Everyone’s Doing Digital

Geography still has its place in the world. Not long ago, experts were predicting that advances in communications technology would erase existing boundaries: cultural, economic, and even geographic. And while it’s true that a web of interconnectedness now links the planet, companies in the four regions of the world that we studied are often quite different in the way they use digital technologies to interact with their customers.

In Latin America, for instance, a youthful demographic has driven surging mobile use, with the majority of Mexicans and Brazilians using cellphones.4 The population’s big appetite for innovation helps explain why 20% of the companies we surveyed in Brazil and Mexico have already warmed up to such data-gathering tools as wearable devices capable of collecting customer information. In North America, the comparable figure is just 13%.

What all major regions share, however, is the awareness that the traditional customer relationship, formerly a one-way sales funnel, has metamorphosed into a perpetual loop. Customers are part of an ongoing dialogue before and after they have conducted any transactions, with changes in how they research and troubleshoot their purchases. By integrating mobile technology into service delivery, companies can continually monitor their performance, exploiting the insights they gain to create an even better customer experience. Ultimately, the experience of being a valued customer will be characterized by a seamless and integrated interaction at every juncture.

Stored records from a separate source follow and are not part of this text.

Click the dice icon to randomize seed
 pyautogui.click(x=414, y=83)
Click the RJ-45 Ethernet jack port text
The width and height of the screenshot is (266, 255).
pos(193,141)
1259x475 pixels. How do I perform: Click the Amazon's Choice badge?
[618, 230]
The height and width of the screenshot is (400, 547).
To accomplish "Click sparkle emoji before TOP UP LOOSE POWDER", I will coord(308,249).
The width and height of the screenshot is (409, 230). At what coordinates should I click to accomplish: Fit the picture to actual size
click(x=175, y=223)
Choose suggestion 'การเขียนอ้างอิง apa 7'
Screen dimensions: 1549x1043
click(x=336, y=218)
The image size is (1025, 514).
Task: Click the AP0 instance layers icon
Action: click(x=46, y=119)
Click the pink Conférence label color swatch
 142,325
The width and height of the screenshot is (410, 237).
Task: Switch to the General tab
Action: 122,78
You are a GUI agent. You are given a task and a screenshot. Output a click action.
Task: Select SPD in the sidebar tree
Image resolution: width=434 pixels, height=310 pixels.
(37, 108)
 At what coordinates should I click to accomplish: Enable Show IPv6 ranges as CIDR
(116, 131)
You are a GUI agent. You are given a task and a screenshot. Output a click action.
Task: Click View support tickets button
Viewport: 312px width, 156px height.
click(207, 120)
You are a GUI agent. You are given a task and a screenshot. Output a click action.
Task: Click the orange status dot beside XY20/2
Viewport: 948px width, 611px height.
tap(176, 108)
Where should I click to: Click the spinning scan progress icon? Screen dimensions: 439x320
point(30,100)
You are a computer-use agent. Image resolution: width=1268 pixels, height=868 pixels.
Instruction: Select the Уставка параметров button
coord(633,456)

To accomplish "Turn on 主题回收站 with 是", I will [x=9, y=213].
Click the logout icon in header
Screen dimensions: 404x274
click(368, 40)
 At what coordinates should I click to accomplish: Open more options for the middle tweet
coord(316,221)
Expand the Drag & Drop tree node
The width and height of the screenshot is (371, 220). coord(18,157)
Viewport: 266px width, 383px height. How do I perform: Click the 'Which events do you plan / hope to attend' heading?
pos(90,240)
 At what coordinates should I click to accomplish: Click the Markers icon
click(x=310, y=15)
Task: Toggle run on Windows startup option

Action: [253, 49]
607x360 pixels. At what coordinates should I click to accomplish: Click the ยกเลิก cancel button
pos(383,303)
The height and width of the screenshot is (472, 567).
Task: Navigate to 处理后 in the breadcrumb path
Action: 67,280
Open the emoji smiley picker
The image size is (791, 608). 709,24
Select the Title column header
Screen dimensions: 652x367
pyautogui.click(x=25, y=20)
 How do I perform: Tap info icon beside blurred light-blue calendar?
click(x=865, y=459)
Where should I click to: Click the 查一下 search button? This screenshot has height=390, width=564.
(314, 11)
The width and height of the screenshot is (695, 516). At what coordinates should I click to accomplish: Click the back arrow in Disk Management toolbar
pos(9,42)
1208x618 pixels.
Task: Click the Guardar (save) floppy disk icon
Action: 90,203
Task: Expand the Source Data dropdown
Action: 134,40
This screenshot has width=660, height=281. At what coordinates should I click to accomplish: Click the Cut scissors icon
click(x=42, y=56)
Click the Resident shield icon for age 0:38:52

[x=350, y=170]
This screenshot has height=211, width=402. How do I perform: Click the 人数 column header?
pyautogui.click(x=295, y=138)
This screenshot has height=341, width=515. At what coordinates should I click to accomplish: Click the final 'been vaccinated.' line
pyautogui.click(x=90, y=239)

In North America, where privacy laws aren’t as rigorous as they are in Europe, the majority of companies we surveyed continually monitor and analyze customer comments in public social media. But a minority do so in Europe, Asia-Pacific and Latin America. But don’t think that Asia-Pacific and Latin American companies are digital dinosaurs in interacting online with customers. Long hobbled by an antiquated infrastructure of congested ports and roads that kept logistics costs high, Latin America and Asia Pacific’s new digital pathways are giving its economy room to move – into the passing lane. In what is shaping up as a digital arms race, companies are not only looking for ways to stockpile information about their customers, they are also seeking to apply it to their own strategic ends, either reshaping their businesses accordingly or monetizing it by peddling it to a third party.